The Texas primaries are less than a month away, with many officials, including Gov. Greg Abbott, up for reelection. Abbott announced on Tuesday what some are calling a big campaign push – it’s a “preventing, protecting, punishing” proposal aimed at rape kit testing backlogs, sexual misconduct in the State Capitol, and stronger penalties for human trafficking and prostitution.

Democratic Rep. Donna Howard, who represents House District 48 in Austin, and Republican Rep. Linda Koop, who represents House District 102 in Richardson, both say the House has had a swift response to preventing abuse at the Capitol.

Koop sent a letter to the governor in November requesting that he look into the existing procedure for reporting sexual misconduct.

“Quickly, the House Administration Committee met and revised the policy,” Koop says. “But before that, it was very vague as far as understanding who a person should report sexual harassment or sexual misconduct to.”

Howard says the new changes will bring clarity to the reporting process, plus more confidence that the reports will be taken seriously and investigated.

“It does not specifically state in our policy to use the Texas Rangers [to investigate], though in our discussions that was one of the options that we certainly could consider. We did put in the policy that, when appropriate, we would bring in a third party, if you will, an outside investigator, which could also be the Rangers,” she says.

Still, Howard says she’s disappointed by the governor’s proposal.

“Quite frankly, I don’t see anything particularly new about the proposal in that, right now, criminal misconduct is already reported by House Administration to the Texas Rangers,” she says, “so this is really status quo.”

The governor’s plan would also require more training to spot and avoid sexual harassment. Last year, House lawmakers were required to watch a video on sexual harassment. Koop says the training is an important step.

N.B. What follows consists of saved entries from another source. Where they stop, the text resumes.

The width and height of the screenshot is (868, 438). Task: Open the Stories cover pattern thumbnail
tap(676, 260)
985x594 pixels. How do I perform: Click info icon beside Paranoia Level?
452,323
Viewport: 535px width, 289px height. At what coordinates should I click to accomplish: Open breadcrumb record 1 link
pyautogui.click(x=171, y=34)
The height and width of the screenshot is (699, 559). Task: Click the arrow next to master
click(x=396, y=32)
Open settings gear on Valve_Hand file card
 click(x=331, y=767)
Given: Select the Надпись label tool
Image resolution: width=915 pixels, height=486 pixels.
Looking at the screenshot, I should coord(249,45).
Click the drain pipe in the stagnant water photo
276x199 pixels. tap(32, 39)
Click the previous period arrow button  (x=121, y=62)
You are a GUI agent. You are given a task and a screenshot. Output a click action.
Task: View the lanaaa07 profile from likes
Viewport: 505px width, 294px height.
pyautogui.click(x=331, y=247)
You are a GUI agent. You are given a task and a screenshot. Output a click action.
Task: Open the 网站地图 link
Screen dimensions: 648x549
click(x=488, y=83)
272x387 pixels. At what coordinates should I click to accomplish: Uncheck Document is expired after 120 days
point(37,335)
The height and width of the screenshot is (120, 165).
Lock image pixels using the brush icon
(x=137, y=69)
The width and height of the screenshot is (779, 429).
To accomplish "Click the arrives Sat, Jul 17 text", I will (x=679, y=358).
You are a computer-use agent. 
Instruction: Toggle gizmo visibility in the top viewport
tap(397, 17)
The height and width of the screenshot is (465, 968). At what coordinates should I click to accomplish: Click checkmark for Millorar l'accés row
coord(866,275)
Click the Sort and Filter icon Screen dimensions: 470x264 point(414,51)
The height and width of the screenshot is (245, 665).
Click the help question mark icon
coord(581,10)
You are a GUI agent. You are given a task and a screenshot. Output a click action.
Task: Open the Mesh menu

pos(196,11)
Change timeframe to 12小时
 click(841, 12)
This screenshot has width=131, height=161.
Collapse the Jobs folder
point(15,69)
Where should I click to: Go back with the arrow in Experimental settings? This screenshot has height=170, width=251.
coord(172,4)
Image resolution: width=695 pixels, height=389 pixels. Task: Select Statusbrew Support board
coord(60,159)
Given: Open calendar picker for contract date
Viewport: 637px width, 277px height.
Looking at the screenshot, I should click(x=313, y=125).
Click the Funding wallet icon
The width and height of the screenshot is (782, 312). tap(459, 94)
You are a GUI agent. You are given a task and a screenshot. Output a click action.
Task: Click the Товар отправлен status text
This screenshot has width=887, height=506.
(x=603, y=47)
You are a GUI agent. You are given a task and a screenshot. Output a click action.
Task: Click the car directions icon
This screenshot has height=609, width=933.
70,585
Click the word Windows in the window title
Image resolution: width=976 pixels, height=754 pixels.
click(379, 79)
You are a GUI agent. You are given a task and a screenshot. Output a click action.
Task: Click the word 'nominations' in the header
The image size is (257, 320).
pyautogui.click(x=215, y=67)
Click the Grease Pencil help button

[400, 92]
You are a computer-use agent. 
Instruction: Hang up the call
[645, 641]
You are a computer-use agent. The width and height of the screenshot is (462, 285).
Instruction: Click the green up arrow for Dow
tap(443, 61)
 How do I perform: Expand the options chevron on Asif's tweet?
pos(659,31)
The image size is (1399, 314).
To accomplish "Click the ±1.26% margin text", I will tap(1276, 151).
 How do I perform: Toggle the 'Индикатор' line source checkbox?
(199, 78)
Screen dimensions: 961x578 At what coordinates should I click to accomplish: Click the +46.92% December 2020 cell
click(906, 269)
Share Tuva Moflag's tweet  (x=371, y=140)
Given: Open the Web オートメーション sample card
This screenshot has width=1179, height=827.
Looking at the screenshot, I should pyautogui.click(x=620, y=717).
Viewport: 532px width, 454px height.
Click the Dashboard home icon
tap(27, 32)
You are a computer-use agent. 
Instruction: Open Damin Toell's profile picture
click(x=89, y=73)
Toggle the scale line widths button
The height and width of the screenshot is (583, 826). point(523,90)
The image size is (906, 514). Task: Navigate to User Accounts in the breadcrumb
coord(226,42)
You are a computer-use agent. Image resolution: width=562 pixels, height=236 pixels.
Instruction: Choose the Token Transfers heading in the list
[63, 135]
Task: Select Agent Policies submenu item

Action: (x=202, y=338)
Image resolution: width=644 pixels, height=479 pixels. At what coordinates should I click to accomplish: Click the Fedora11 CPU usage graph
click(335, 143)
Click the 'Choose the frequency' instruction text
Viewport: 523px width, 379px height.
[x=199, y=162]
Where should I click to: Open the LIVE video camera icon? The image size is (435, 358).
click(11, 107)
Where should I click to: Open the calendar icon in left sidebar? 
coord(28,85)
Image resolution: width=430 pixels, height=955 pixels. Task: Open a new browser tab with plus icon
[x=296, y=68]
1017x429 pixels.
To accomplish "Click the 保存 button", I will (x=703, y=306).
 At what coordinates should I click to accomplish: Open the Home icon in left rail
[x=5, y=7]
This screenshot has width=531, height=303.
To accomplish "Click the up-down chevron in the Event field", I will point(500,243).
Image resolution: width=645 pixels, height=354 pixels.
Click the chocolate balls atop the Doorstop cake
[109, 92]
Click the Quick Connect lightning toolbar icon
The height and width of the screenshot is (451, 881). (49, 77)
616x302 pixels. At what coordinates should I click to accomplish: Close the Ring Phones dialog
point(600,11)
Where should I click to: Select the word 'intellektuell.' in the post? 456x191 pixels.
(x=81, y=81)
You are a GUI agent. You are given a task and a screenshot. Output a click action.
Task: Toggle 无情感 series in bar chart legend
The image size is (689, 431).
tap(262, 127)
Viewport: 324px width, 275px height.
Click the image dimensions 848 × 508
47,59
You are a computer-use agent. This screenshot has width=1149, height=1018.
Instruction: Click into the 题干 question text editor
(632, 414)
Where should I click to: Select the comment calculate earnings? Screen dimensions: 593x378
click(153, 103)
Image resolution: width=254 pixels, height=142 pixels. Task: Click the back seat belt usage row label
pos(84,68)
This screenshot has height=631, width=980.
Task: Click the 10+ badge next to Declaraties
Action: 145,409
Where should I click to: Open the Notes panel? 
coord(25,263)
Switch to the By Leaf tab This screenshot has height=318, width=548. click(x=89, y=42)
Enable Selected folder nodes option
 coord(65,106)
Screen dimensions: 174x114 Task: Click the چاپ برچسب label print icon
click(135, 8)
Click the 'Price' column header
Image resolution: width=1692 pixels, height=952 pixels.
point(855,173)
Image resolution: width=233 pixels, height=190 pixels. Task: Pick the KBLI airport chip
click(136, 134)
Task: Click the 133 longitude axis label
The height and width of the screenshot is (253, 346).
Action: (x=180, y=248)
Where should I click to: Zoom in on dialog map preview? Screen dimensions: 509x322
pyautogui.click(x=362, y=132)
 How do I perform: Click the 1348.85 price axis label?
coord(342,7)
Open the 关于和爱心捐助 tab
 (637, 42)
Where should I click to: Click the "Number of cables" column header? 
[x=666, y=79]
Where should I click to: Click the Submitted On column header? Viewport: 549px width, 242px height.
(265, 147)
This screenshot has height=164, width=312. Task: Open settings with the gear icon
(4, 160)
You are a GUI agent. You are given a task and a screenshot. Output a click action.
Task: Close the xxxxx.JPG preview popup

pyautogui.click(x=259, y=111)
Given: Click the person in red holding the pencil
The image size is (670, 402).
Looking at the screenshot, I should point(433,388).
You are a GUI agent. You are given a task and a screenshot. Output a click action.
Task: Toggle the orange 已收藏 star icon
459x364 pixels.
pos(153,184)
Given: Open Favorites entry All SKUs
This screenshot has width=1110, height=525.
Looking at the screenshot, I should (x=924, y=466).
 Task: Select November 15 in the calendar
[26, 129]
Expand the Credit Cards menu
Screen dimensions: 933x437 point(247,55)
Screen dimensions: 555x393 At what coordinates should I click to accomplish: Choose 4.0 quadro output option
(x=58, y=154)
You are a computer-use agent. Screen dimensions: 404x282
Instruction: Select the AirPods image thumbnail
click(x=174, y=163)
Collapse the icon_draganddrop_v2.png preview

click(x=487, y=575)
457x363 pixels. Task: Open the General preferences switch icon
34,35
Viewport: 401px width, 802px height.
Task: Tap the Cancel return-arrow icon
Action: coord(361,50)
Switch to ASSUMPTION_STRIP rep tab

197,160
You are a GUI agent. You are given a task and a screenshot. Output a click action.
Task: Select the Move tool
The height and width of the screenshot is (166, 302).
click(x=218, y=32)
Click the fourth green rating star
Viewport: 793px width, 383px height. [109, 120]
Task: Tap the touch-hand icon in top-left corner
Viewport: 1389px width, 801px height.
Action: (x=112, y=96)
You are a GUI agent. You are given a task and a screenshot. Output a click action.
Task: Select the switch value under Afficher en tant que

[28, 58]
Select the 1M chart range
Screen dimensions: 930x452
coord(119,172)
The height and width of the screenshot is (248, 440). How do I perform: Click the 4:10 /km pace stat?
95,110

“We already, in the policy, have training for everyone, including our interns, and that’s what concerned me really quite frankly the most,” Koop says, “that we have very young interns in all of our offices and they were not being trained appropriately.”

Koop says that with this new proposal, the governor is showing leadership on the issues. In the proposal, the Governor also includes funding to test 15,000 rape kits that are part of the statewide backlog.

“Certainly the $14 million he’s suggesting would have to be appropriated by the Legislature,” Howard says, “and that won’t happen until we get into the budget debates to find out whether we can find that money or not.”

Last session, Howard says, the legislature added 20 full-time employees and over $4 million to continue working on the rape kit backlog, but that still won’t solve the problem.

“We are having more and more reports of sexual assaults, so the more we keep chipping away at the backlog, the more current reports come in, and right now we do not have sufficient capacity of labs,” Howard says. “That’s part of the issue. Even if we put the money in, could get people working 24/7, we don’t have the lab capacity or the trained people to do this. So it’s a big challenge but clearly this is something that we need to address.”

Another big part of the governor’s proposal is increased penalties for promoters of sex trafficking and prostitution. Koop says that the Governor is signaling that these are top priorities for the next legislative session.

“When the governor highlights something like sex trafficking or rape kits and things of that nature, sexual harassment,” Koop says, “it brings a great deal of gravitas to the concern.”

Still, Howard says she’s not convinced that the Governor is committed to the plan.

“At least when I last checked, it’s not on his official government website,” she says. “It’s on a campaign website.”

But Koop says many fellow Republicans in the House have already told her that they’re on board, so Texans should expect to see bipartisan support for these measures.